With enough people using it, this could be very, very useful; imagine you’re traveling and using Stamped to see what restaurants around you are most liked, or have been stamped by your friends—that’d be a great way to find somewhere to eat without sorting through reviews on Yelp. It could work as a sort of travel guide.

November 22nd, 2011

“A Store That’s More Than a Store to People”

Ron Johnson:

One of the most common comments I heard was that the Apple Store succeeded because it carried Apple products and catered to the brand’s famously passionate customers. Well, yes, Apple products do pull people into stores. But you don’t need to stock iPads to create an irresistible retail environment. You have to create a store that’s more than a store to people.

This short little piece captures what’s different about Apple’s approach as a whole. They don’t make things to make money. They make money so they can keep making great things. They start with the product first—with building the best product possible—rather than how to make money.

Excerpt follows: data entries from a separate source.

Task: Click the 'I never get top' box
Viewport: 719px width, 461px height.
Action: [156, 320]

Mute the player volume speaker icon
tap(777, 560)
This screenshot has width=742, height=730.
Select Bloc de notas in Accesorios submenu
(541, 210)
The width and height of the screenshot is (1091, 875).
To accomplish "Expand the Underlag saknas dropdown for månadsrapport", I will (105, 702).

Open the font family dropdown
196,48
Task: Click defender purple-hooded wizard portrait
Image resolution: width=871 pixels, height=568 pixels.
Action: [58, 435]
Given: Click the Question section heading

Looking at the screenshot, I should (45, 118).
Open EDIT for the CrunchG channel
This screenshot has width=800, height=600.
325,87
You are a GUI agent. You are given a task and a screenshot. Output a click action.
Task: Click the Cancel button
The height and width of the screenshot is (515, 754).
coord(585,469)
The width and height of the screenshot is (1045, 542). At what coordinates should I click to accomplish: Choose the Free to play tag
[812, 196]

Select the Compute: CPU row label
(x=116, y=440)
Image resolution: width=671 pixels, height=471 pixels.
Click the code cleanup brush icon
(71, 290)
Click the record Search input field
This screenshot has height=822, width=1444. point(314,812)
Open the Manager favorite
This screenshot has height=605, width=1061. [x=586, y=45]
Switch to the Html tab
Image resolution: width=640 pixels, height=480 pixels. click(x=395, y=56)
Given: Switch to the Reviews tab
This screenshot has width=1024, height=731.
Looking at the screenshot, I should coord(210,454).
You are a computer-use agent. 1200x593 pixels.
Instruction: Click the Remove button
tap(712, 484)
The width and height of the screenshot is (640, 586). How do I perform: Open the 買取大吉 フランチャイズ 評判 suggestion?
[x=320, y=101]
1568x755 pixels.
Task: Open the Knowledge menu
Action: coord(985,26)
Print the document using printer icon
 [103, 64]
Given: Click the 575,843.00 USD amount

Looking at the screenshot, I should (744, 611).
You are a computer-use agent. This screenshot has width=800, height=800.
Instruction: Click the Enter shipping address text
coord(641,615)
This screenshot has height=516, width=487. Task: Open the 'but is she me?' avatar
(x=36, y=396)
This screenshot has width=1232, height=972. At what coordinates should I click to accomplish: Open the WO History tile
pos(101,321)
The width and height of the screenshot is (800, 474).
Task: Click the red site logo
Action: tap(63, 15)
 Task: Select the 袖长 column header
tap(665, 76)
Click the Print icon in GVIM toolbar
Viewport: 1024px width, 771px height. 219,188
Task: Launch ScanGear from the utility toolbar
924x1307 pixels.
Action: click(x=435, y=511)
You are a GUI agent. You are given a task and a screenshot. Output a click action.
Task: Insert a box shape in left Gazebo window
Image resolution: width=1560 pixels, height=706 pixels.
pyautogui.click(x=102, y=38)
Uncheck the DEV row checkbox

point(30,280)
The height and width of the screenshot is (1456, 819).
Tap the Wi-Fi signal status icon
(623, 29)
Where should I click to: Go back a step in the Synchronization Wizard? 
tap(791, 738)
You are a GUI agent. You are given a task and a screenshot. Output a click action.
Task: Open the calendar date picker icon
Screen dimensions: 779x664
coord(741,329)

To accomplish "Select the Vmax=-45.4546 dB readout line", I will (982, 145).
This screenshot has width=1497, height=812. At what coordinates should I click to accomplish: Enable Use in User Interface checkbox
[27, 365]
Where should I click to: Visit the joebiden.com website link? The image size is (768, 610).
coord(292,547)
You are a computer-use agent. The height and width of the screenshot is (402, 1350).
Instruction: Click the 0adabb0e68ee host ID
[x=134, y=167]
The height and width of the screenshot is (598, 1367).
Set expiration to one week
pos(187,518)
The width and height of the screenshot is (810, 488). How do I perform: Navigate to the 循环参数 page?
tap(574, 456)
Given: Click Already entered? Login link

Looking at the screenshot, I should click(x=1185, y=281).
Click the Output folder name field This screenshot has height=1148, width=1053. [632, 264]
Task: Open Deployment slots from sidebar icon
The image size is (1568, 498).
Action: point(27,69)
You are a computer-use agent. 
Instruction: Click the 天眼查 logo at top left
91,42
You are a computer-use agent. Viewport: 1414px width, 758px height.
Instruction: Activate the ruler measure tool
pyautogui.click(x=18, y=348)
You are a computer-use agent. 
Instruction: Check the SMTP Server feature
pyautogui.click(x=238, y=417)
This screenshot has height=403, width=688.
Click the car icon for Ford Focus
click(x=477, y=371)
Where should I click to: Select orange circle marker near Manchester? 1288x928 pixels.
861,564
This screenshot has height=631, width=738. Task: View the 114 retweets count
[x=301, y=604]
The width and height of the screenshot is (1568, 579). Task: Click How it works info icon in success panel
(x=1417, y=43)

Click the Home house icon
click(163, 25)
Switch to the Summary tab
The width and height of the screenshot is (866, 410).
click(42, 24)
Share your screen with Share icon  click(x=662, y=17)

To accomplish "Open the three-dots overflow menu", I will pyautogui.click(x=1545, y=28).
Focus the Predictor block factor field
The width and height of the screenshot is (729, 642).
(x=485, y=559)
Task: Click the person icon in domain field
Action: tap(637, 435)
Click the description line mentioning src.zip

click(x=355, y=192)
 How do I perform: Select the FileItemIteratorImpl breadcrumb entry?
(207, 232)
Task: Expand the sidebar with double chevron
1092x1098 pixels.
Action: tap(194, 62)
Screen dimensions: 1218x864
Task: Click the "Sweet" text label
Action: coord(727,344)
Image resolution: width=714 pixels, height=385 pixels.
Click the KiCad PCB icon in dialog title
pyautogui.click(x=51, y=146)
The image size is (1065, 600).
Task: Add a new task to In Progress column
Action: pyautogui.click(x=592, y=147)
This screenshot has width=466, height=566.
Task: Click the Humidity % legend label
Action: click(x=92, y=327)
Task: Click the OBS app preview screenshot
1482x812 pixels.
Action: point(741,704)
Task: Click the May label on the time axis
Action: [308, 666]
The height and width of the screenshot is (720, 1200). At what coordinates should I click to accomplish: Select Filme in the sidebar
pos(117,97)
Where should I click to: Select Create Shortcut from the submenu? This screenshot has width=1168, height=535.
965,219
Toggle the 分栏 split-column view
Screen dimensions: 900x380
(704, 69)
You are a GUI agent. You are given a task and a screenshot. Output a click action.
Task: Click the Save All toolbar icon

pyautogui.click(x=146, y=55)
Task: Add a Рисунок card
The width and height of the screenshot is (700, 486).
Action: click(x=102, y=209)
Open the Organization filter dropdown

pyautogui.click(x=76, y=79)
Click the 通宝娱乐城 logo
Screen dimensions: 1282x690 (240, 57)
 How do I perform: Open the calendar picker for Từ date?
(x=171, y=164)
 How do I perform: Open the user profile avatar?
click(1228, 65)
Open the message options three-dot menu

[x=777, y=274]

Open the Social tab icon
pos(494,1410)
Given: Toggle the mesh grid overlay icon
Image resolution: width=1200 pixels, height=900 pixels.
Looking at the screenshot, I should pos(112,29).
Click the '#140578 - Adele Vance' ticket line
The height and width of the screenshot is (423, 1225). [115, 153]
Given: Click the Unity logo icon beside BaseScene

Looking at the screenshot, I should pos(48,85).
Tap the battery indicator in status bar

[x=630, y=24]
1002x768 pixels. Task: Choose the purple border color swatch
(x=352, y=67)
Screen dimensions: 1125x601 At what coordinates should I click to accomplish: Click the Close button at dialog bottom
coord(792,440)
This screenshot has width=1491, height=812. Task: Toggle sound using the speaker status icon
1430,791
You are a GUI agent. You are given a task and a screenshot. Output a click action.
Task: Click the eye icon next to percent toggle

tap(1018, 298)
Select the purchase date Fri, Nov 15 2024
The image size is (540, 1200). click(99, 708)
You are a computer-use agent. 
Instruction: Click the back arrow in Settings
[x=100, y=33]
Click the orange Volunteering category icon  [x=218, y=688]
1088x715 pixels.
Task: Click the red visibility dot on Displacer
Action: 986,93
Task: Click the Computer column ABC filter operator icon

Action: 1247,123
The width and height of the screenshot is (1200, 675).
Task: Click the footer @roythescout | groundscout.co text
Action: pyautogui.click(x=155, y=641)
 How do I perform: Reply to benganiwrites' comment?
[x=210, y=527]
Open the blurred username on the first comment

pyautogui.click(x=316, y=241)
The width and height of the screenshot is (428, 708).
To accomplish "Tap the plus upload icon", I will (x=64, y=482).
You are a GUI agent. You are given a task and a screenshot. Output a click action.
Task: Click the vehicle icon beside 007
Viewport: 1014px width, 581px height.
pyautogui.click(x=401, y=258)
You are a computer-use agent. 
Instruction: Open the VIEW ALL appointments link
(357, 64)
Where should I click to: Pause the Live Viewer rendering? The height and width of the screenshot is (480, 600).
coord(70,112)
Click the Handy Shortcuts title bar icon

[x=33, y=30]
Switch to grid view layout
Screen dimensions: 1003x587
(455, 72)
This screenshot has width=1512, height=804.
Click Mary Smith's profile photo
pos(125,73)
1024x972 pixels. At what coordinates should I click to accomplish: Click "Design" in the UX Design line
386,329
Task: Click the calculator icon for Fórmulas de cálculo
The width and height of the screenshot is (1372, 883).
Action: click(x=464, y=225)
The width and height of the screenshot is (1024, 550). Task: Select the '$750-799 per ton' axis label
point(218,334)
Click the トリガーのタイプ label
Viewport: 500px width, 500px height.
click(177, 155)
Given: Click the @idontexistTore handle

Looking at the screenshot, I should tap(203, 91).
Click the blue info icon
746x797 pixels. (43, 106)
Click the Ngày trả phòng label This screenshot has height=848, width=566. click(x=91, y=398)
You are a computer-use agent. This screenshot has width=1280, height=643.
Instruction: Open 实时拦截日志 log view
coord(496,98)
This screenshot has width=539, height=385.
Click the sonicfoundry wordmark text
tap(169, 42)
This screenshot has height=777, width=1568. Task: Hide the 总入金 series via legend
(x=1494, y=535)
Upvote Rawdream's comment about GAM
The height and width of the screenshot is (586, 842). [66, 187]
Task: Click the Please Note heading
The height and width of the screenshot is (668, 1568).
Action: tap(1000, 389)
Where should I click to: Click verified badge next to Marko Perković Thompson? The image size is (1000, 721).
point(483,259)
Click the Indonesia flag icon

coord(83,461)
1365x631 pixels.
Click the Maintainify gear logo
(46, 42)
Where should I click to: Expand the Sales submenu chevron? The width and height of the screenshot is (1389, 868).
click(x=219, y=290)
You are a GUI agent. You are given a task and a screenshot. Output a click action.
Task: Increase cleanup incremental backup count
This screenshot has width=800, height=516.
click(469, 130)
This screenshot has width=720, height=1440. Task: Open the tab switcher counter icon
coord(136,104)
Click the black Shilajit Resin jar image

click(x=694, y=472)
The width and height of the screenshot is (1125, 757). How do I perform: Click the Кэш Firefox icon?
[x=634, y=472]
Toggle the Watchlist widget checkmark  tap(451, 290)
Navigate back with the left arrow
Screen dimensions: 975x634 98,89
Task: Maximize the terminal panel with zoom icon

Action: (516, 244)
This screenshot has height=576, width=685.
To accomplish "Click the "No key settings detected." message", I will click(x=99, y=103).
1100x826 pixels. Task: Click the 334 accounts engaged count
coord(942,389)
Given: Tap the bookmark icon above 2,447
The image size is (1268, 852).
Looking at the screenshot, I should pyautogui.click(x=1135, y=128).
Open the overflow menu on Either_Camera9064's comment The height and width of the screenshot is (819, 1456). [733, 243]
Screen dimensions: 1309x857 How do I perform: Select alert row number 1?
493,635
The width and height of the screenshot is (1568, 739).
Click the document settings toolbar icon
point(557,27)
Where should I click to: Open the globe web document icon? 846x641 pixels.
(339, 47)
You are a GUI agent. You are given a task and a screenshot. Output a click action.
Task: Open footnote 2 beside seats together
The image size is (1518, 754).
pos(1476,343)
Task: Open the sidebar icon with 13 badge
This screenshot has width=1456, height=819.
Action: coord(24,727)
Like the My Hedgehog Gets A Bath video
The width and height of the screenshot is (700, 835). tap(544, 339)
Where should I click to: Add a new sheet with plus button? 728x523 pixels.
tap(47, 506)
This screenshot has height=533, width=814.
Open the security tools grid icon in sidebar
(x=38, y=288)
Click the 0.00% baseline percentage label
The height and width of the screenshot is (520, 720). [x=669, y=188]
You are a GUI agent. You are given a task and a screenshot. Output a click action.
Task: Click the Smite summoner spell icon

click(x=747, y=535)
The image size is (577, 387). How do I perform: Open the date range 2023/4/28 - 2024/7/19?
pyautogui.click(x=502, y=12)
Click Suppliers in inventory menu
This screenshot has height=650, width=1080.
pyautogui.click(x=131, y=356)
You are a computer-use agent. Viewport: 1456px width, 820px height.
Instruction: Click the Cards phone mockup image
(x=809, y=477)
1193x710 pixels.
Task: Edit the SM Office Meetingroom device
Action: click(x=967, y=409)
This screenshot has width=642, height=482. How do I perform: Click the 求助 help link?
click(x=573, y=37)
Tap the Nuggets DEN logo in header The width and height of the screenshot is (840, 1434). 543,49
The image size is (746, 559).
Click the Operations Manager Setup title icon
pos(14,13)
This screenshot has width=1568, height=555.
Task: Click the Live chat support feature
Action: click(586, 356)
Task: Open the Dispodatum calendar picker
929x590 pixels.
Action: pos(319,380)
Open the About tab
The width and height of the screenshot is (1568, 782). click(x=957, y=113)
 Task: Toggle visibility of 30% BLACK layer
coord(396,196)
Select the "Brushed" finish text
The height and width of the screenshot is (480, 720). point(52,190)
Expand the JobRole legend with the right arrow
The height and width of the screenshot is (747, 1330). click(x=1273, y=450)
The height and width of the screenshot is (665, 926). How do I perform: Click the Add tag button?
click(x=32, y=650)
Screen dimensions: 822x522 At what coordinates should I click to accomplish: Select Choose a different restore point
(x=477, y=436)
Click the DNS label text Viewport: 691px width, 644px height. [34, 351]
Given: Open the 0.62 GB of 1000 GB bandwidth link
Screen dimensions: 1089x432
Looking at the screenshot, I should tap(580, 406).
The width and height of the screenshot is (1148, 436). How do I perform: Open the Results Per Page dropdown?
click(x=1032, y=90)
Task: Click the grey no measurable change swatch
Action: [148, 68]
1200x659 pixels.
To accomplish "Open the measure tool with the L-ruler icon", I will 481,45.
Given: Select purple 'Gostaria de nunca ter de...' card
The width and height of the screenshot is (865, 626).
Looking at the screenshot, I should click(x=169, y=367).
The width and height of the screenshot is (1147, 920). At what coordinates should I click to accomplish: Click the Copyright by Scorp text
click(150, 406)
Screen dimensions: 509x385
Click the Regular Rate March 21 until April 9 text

And that little thing, which seems so obvious, makes such a huge difference in what kind of company it is and what they do.

November 21st, 2011

How iPhone 4S Compares to Real Digital Cameras

Chris Foresman has a great look at how the iPhone 4S compares to a high-end point-and-shoot and a DLSR.

It’s incredible that a camera this competitive with “real” cameras can fit in your pocket. And is a phone.

November 21st, 2011

Textbooks

Walter Isaacson:

He had three things that he wanted to reinvent: the television, textbooks and photography. He really wanted to take these on. I didn’t go into details about these products in the book because it was implicitly Apple’s creations and it’s not fair to the company to reveal these details. But, he did talk about the television. He told me he’d “licked it” and once said, “There’s no reason you should have all these complicated remote controls.”

God, I hope they’re still working on textbooks. There’s so much potential being squandered in education because it’s so staid and controlled. I’d absolutely love to see Apple enter the education market more directly.

With iTunes U, the iPad, and their own textbooks, they have the resources to do something incredible.

November 18th, 2011

HP’s Envy Design Video

Here’s HP’s design video for the Envy, what they apparently consider their finest notebook ever.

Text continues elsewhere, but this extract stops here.